To the Editor:
In the fall of 1980, the CIA interviewed law students at the University of Michigan for positions within the Agency. The recruiters were met by about fifty demonstrators. One carried a sign which read: “Extend the Gains of the October Revolution to Afghanistan.” That which amused for its idiocy in 1980 now horrifies when one finishes reading Michael Barry’s “Afghanistan—Another Cambodia?” [August]. The October Revolution has swallowed that country, and Mr. Barry’s article reveals just how ghastly that process has been. . . .
There is now a full-fledged peace offensive under way’ in the West. There are negotiations at many levels on a great variety of subjects. There are powerful lobbies pushing nuclear-freeze referenda in California and Michigan. There are weighty statements from groups like the Catholic bishops on the immorality of nuclear weapons. . . . Of the West’s mission, however, there is little news.
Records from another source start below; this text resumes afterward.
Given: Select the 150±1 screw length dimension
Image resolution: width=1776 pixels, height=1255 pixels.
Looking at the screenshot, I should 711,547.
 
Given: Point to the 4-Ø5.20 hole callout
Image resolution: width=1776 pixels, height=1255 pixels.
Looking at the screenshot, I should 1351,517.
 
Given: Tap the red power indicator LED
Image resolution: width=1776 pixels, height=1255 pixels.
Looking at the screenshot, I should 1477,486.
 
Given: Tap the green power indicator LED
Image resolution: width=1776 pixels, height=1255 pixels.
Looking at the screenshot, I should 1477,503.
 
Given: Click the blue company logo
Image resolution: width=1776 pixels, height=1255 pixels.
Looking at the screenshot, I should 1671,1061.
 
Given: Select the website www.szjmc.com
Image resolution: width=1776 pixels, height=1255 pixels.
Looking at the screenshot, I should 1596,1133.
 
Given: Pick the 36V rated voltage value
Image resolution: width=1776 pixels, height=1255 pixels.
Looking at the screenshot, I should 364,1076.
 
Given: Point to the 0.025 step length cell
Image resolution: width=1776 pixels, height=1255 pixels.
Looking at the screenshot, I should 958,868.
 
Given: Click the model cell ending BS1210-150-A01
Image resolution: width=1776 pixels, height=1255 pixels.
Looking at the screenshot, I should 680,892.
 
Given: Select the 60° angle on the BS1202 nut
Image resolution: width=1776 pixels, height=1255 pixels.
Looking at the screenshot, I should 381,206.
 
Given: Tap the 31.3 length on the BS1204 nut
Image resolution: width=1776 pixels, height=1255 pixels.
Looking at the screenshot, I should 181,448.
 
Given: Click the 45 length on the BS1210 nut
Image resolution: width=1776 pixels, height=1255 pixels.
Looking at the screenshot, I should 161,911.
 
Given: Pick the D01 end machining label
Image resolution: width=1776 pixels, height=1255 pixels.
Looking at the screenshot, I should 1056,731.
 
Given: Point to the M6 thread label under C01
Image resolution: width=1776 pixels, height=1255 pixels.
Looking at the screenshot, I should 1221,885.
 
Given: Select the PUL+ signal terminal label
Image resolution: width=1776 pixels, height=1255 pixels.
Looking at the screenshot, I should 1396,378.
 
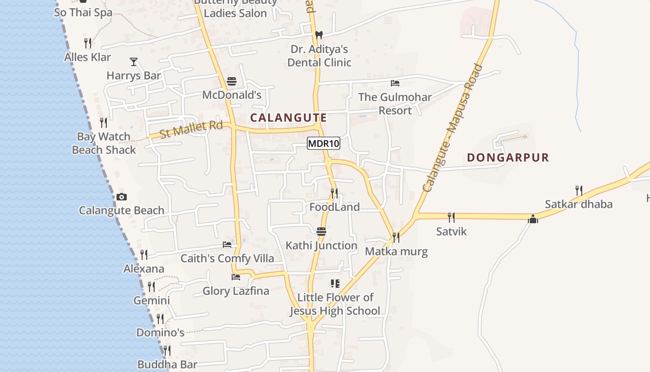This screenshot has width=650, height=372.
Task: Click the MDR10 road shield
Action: [324, 144]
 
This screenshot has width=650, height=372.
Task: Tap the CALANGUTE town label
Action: [288, 118]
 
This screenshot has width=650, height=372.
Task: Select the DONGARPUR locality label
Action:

For those who focus solely on the GNP and on missile ranges, on pipelines and on IMF credits, the parochial interest is a sufficient compass. If we assure our own security, the reasoning goes, the rest of the world will mend itself in due course. Such a view has no moral anchor. It lacks even the dimmest perception that all these deliberations and policies can make no sense unless they are measured by their effect on the prisoners of Pol-e Charkhi. . . .
Attention to the West’s mission has long been overlooked, but whatever its precise boundaries, it cannot exclude concern for and actions on behalf of the Afghan people. If Mr. Barry’s article produces this recognition in the eyes of only a few, he deserves unique congratulations. It is not an easy thing, after all, to reverse the momentum of abdication.